Provided passage
Let $(a,b)\in\mathbb{R}^2$ be fixed, known constants that satisfy$|a|+|b|<0.5$.$^1$ Let $\theta$ have a $\text{Beta}(\alpha,\beta)$ prior. Given an observation of $X\sim\text{Bernoulli}(a+b\theta)$, what is the posterior distribution of $\theta$?
I am having trouble calculating this. Is it still $\text{Beta}(\cdot,\cdot)$?
$^1\ $ This just ensures that $X$'s distribution is well-defined.
The posterior density is proportional to
$$\begin{align} f(\theta \mid x) &\propto f_X(x \mid \theta, a, b) p(\theta) \\ &\propto (a + b\theta)^x (1 - (a + b\theta))^{1-x} \theta^{\alpha - 1} (1 - \theta)^{\beta - 1} \\ &= \begin{cases} (a + b \theta)\theta^{\alpha - 1} (1 - \theta)^{\beta - 1}, & x = 1 \\ (1 - a - b\theta)\theta^{\alpha - 1} (1 - \theta)^{\beta - 1}, & x = 0,\end{cases} \end{align}$$ So no, it is not in general beta distributed because this cannot be written in the form $\theta^{\alpha^* - 1} (1 - \theta)^{\beta^* - 1}$ for suitable posterior hyperparameters $\alpha^*, \beta^*$ that are functions of $x, a, b$.
Regarding your follow-up question, the obvious choice of prior would be a suitable location-scaled beta, where the location parameter is $a$ and the scale is $b$:
$$p(\theta \mid a, b) = b \frac{\Gamma(\alpha+\beta)}{\Gamma(\alpha)\Gamma(\beta)} (a + b \theta)^{\alpha-1} (1 - (a+b \theta))^{\beta - 1}, \quad -\frac{a}{b} < \theta < \frac{1-a}{b},$$ since $a, b$ are known. Then the posterior for a sample of size $n$ will be proportional to
$$f(\theta \mid x, a, b) \propto (a + b\theta)^{x+\alpha-1} (1 - (a + b\theta))^{n-x+\beta-1},$$ with the support of $\theta$ remaining the same. Thus this prior is conjugate and the posterior hyperparameters are $$\alpha^* = x+\alpha, \quad \beta^* = n-x+\beta.$$
Basically, what we are doing is Bayesian inference on the transformed parameter $$\psi = a + b \theta,$$ with the usual binomial-beta model. Then any properties of $\psi$ (e.g., posterior distribution, credible interval, highest posterior density interval) are simply back-transformed to obtain the corresponding inference on $\theta$.

Request 1
Can you arrange the rows, starting at the line that contains "Where should I" and ending at the last row, as a Markdown table with the columns "No." and "Line", skipping blank lines and leaving out the pictures?

Extracted records
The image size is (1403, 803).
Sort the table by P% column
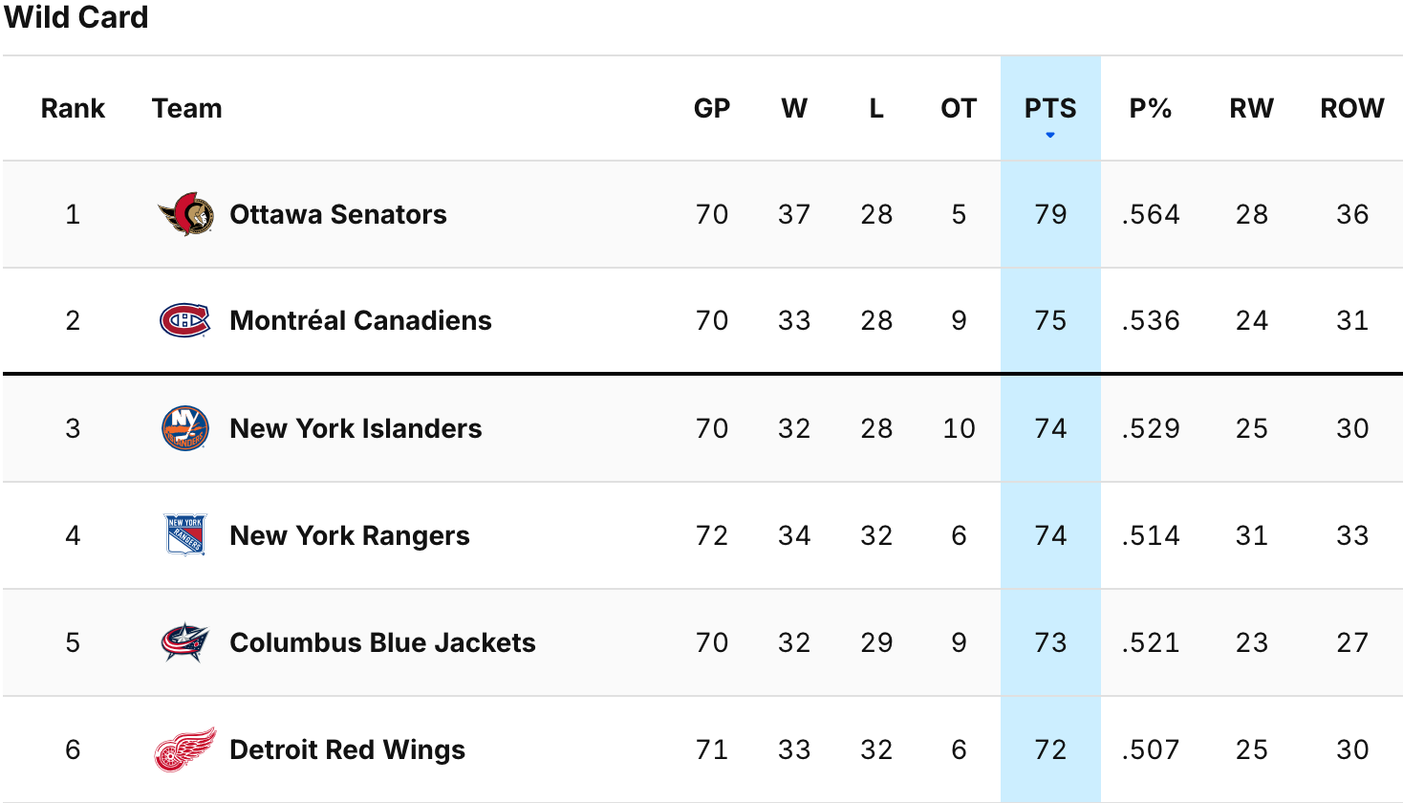click(1151, 109)
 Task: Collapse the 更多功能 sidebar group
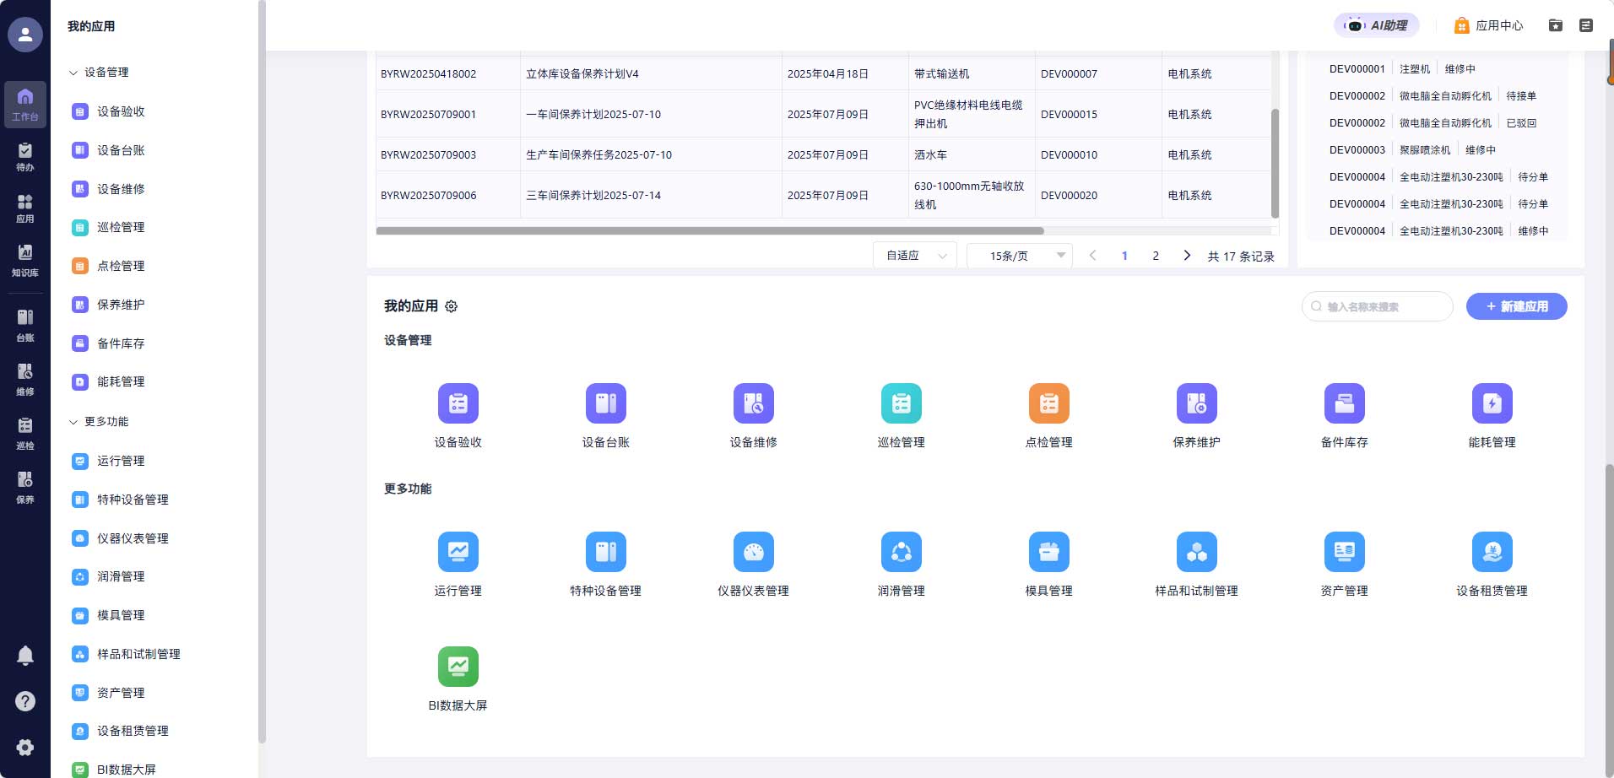pyautogui.click(x=73, y=422)
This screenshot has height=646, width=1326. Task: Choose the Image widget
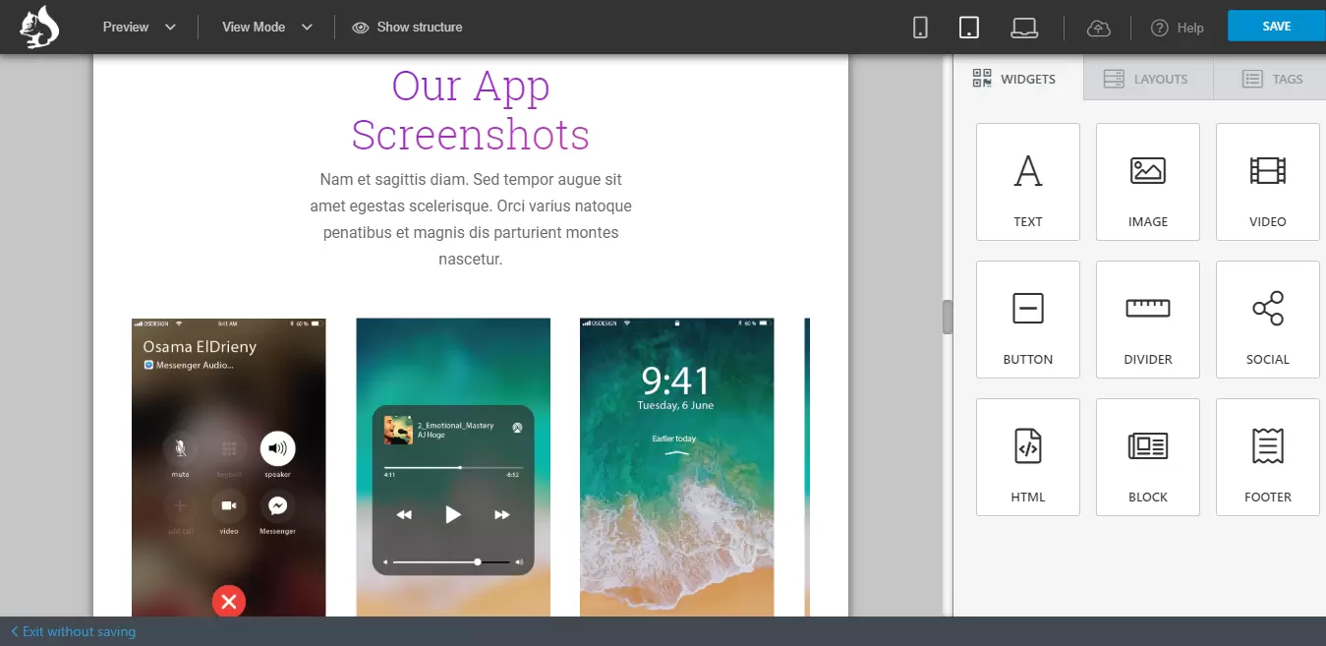[x=1147, y=182]
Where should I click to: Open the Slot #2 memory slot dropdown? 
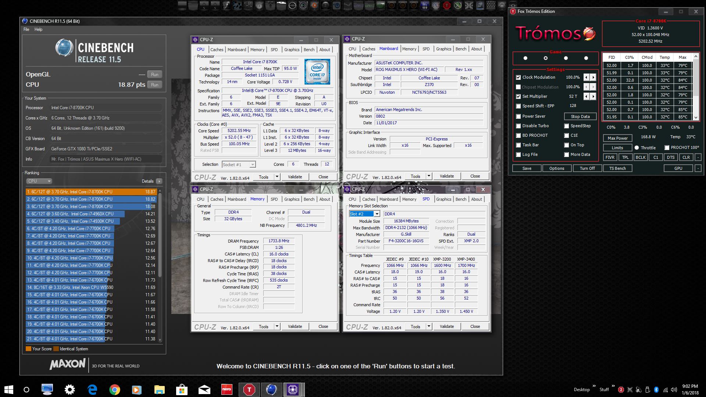(377, 214)
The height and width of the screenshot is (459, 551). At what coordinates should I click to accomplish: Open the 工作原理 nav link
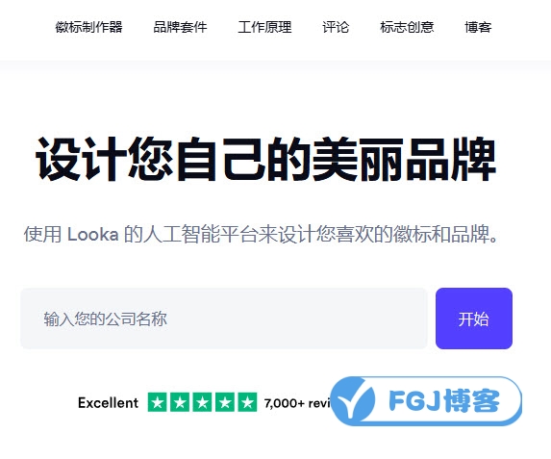pos(265,27)
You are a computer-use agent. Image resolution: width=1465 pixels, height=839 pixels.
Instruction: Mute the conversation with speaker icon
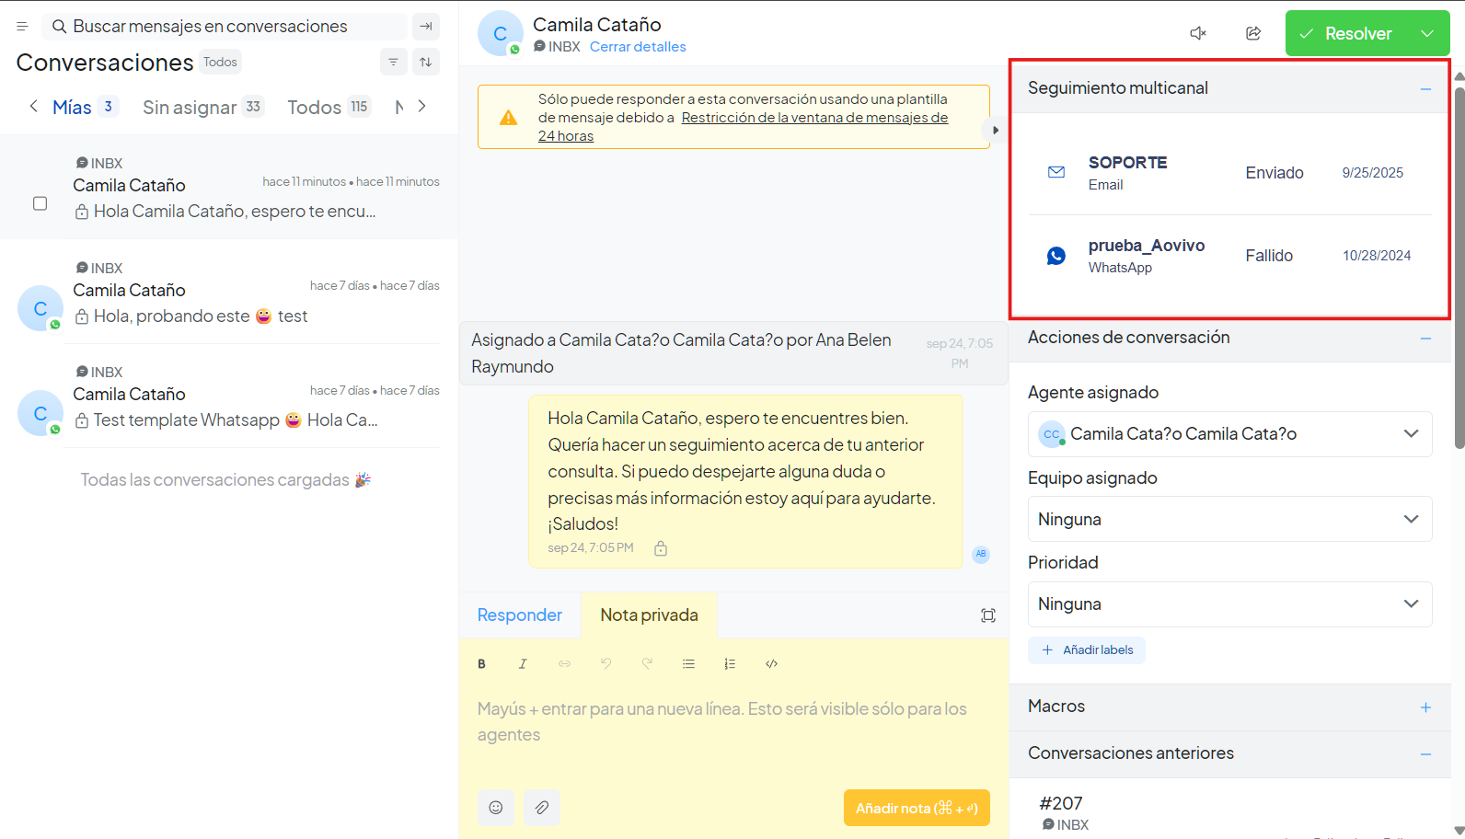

Request 2
Answer these questions about the thread on the Bernoulli posterior:
(a) What inequality must the constants a and b satisfy?
(b) In the location-scaled beta prior, what are the location parameter and the scale parameter?
(c) Under that prior, what are the posterior hyperparameters α* and β*?

Task response 1
| No. | Line |
|---|---|
| 1 | Where should I click to: Open the Slot #2 memory slot dropdown?  |
| 2 | (377, 214) |
| 3 | The height and width of the screenshot is (459, 551). At what coordinates should I click to accomplish: Open the 工作原理 nav link |
| 4 | pos(265,27) |
| 5 | You are a computer-use agent. Image resolution: width=1465 pixels, height=839 pixels. |
| 6 | Instruction: Mute the conversation with speaker icon |

Task response 2
(a) |a| + |b| < 0.5
(b) The location parameter is a, and the scale parameter is b.
(c) α* = x + α and β* = n − x + β